The Temptation of Saint Anthony (First Series)
1888
From the collection of Cleveland Museum of Art
1888
From the collection of Cleveland Museum of Art
The Temptation of Saint Anthony (First Series) is a 1888 by Odilon Redon, a Impressionism work, held at Cleveland Museum of Art.
A floating eye with bat wings hovers over a desert. Below it, a saint kneels in prayer while strange creatures slither and loom. Redon made these prints after reading a weird novel by Flaubert. The book never describes the monsters—Redon just drew what the dark mood felt like. The black ink looks thick and smudgy, like charcoal. If you like these eerie shapes, look up the technique called *sfumato*.

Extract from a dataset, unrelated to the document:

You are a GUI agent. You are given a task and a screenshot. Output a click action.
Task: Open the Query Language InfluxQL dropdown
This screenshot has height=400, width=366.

This portfolio is one of three made by Odilon Redon inspired by avant-garde writer Gustave Flaubert’s novel The Temptation of Saint Anthony (1874). Captivated by the book’s fantastical account of moralizing tests encountered by a hermit in the desert, Redon executed charcoal drawings and attempted to evoke that medium’s dense blackness in his lithographs. Based on the text’s darkly imaginative tone rather than its actual content, the works in this series present invented monsters and figures in otherworldly settings with jarring tonal variations. Although Redon felt that the prints…
Publisher Edmond Deman commissioned this portfolio after he saw an 1886 exhibition of Redon's work in Brussels, Belgium.
Read the full account in the museum source.
Born Bertrand-Jean Redon on 20 April 1840 in Bordeaux, the artist adopted the name Odilon from his mother, Marie-Odile.